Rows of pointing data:
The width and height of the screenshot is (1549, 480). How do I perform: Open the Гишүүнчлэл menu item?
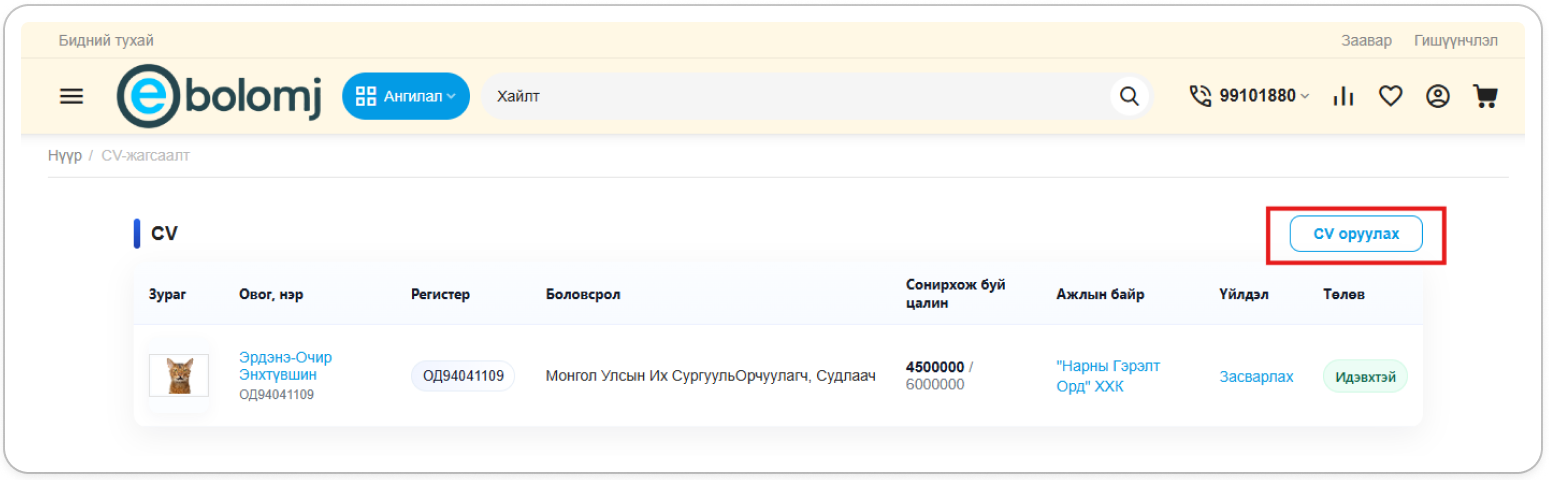1456,41
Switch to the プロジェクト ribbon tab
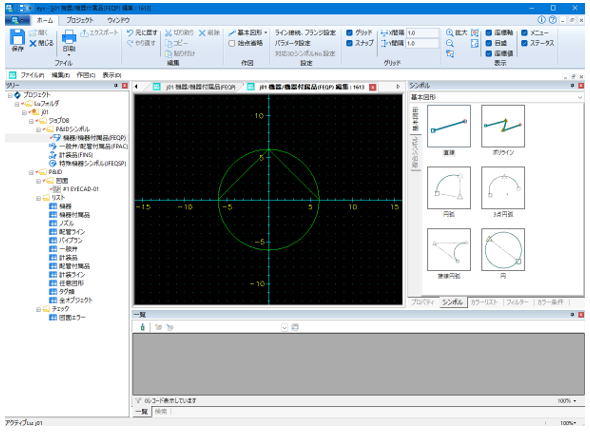Screen dimensions: 590x432 coord(80,20)
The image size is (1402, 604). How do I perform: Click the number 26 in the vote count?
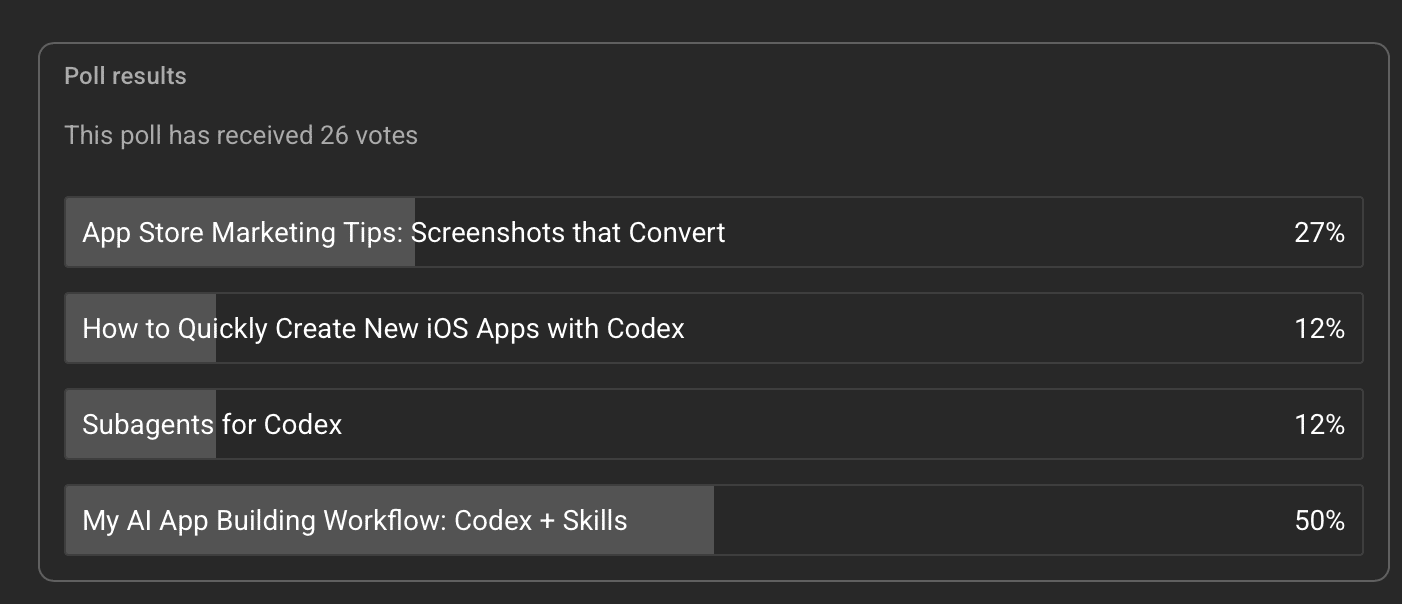pyautogui.click(x=334, y=135)
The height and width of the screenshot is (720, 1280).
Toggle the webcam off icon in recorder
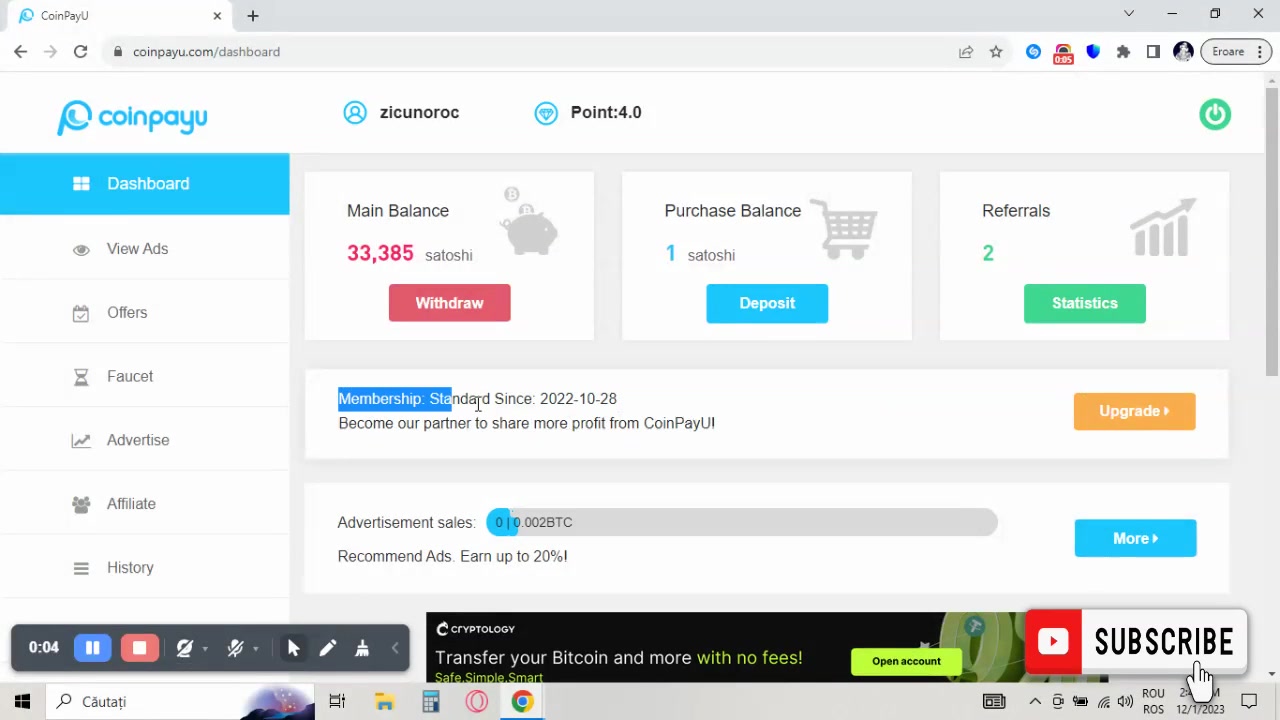pyautogui.click(x=184, y=648)
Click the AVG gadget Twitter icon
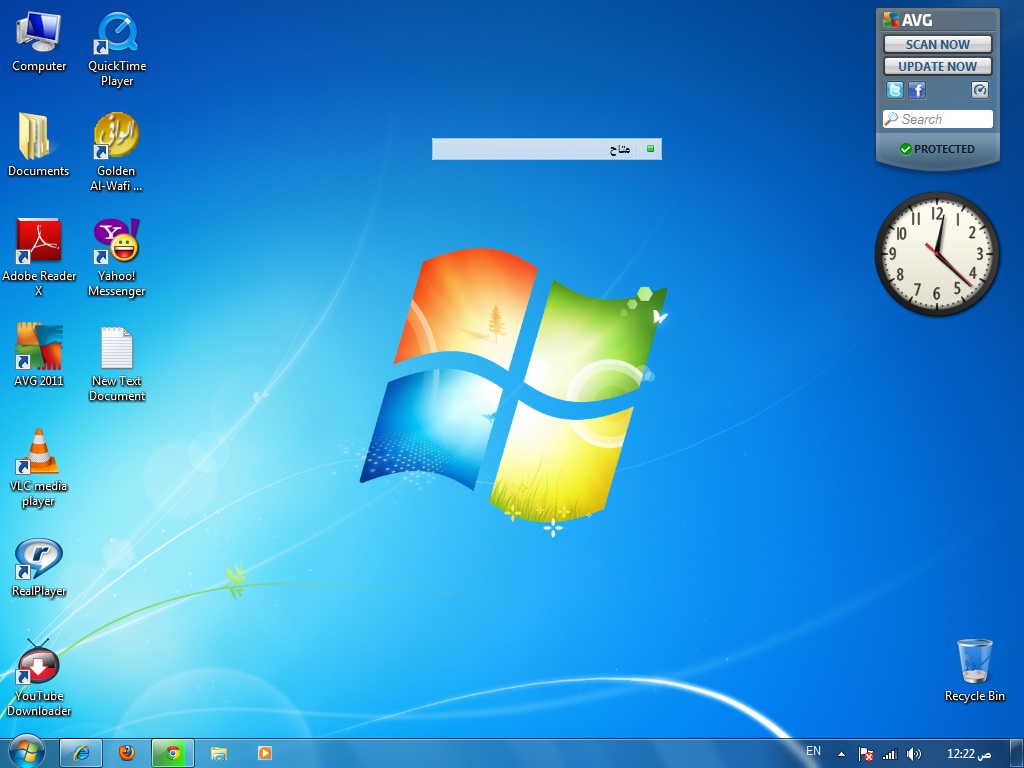Viewport: 1024px width, 768px height. (895, 90)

▸ Given instruction:
Reproduce the rows starting at the line containing "The height and" and ending at the last row, substituting "button" for every "icon" and changing nothing else. Leave the pictures out.

▸ Solution for this problem:
The height and width of the screenshot is (720, 1280).
Toggle the webcam off button in recorder
pyautogui.click(x=184, y=648)
Click the AVG gadget Twitter button
Viewport: 1024px width, 768px height. (895, 90)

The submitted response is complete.